Task directions: Extract verbatim every line from the one containing "Viewport: 708px width, 799px" to the final line of the records below, inclusive, and exclude all pictures.

'''

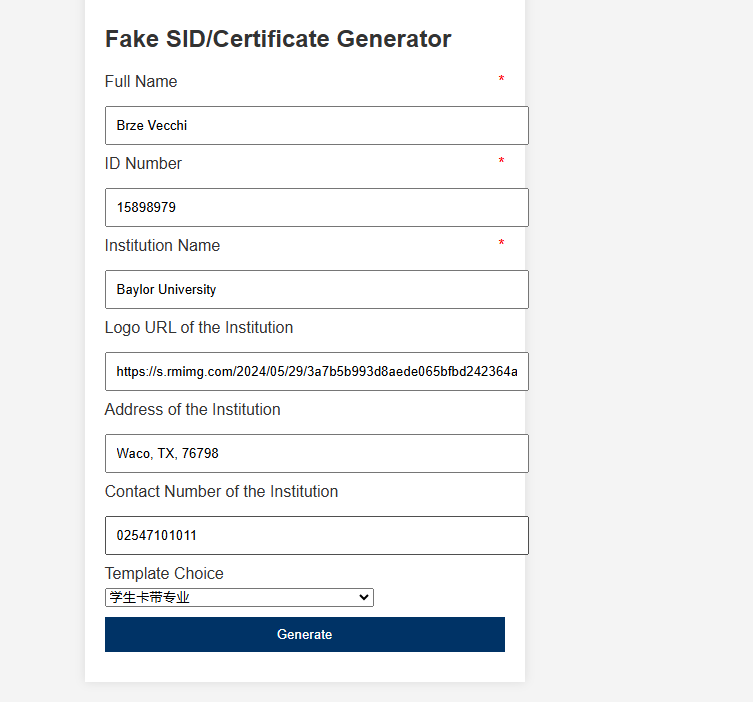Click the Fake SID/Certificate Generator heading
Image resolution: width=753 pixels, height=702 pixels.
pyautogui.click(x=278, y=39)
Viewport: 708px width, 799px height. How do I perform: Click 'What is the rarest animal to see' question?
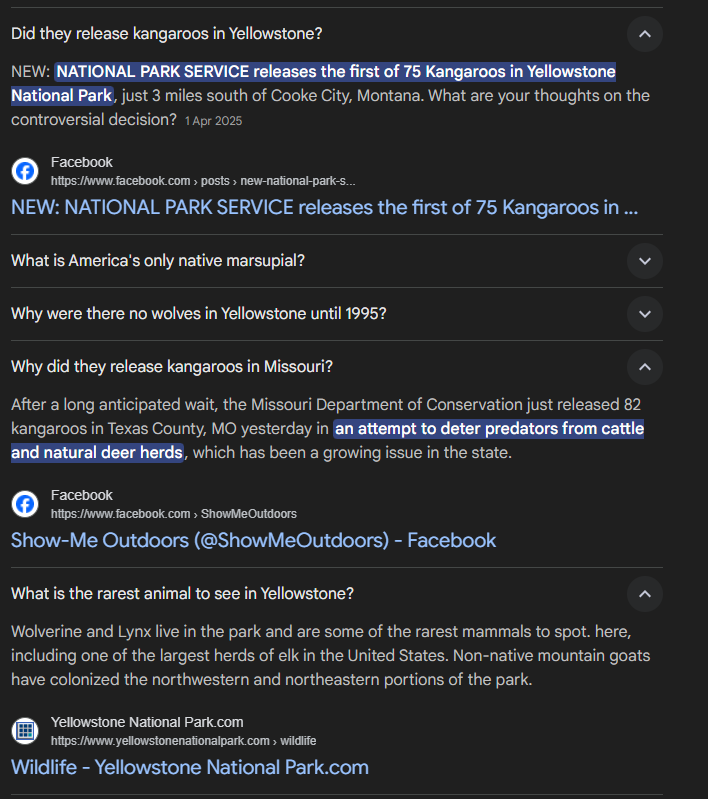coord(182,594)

'''

Solution for this task:
Viewport: 708px width, 799px height. How do I perform: Click 'What is the rarest animal to see' question?
coord(182,594)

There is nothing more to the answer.